At an early last year meeting of the Quality Governing Council (QGC) at a large American Tire manufacturer, the Head of Plant Operations put forward a view that there was an urgent need to arrest the emerging quality issues, well ahead of time, in order for them to maintain their premium positioning and raise the bar for their competition, that is ever breathing down their neck.
The view was endorsed by the Head of the Governing Council, representative of the largest stakeholder in the company, in the wake of rising consumer activism and downward EBITDA movement due to issues pertaining to inconsistent quality that had begun to seriously dent the bottomline.
A decision was taken at the meeting of the GC to put together a mechanism, an IT/Analytics intervention, to address these quality issues and it was unanimously agreed that the group would take up this problem as their priority number one for the coming year.
The group reconvened recently to discuss the progress and to everyone’s dismay, after a year and a couple of millions of dollars down the line, the issue still remained insurmountable and their challenge number one.
What transpired after the meeting last year is a case study in how not to address such issues. Here is what happened:
The group began looking for answers in earnest and had the right thoughts in leveraging Big Data Analytics. Since the field of Analytics has progressed largely as an IT application driven environment, they enlisted the support of the CIO, who with every intention of helping the group, advised deploying another Big Data Analytics application. While the idea was dead right – to leverage Analytics to do the trick, it became one more addition to a long list of applications that the organization already had!
Thus started the elusive search for that perfect application that was to be the panacea for all their quality challenges. Ironically, what was a known and addressable business challenge quickly metamorphosed into an IT challenge, one that not too many had a clue of. Their search for an ideal application led them to zero down on a particular software OEM, who proposed a delivery plan spread across 8 calendar months. This massive gestation, coupled with the uncertainty about the likely results and the skills required to sustain the application after the vendor exited their environment meant that they were setting themselves up for disaster.
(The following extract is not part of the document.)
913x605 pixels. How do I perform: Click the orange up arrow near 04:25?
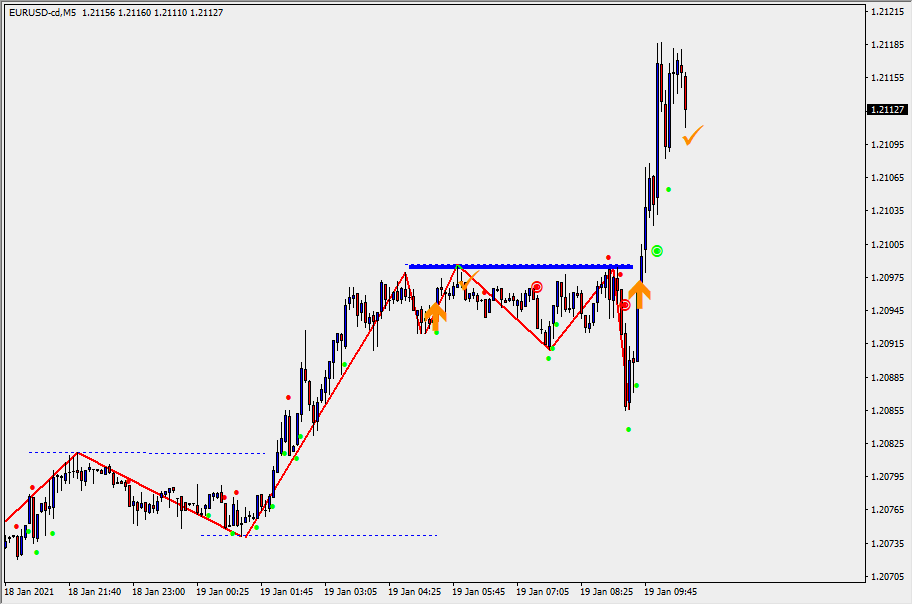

The script played out perfectly to a naysayers tune. It so happened that the software OEM missed the delivery timelines by a couple of months, the blame for which both sides argued lied with the other. This was followed by frequent skirmishes between the two sides owing to expectation mismatches. Finally, once the project was handed over, delayed by several months and much to the chagrin of the QGC, it appeared the results had much to be desired.
While the above is a global phenomenon and is true of a large percentage of organizations looking to adopt Analytics, there are alternate strategies available today that help an organization derive the best results from their Analytics endeavors in the following ways:
- Get the best value for the investments
- Be prompt – bring in value quickly
- Reduce the risk for the organization
The alternate strategy entails keeping in singular focus the end game all the time, which is what matters. The end game in the above case was improving quality all the time and not getting caught up in the quagmire of Analytics applications, not a serious forte for many.
Instead, the organization could have opted for an on demand, outcome based analytics adoption, one which is agnostic of the Analytics application and the skills required to run it. The approach in this case is to hire Analytics professionals, from an on demand Analytics platform such as Cogniticx, who may leverage open source applications and provide insights for optimized decision making at a desired frequency.
Such an option offers unique advantages of being best of breed as only the best people for the task work on your project, on demand. The turnaround time for results and effective decision making is the quickest in this case as the focus is on providing the right insights at the earliest, instead of implementing an application.
The above, coupled with huge cost savings that accrue on account of non-ownership of applications, their yearly maintenance contracts, their obsolescence and the expensive resources that need to be hired and retained, tilt the scales decisively in favor of the latter approach.
The world of Analytics, on demand, with its boundless opportunities beckons. It has never been easier to leverage it!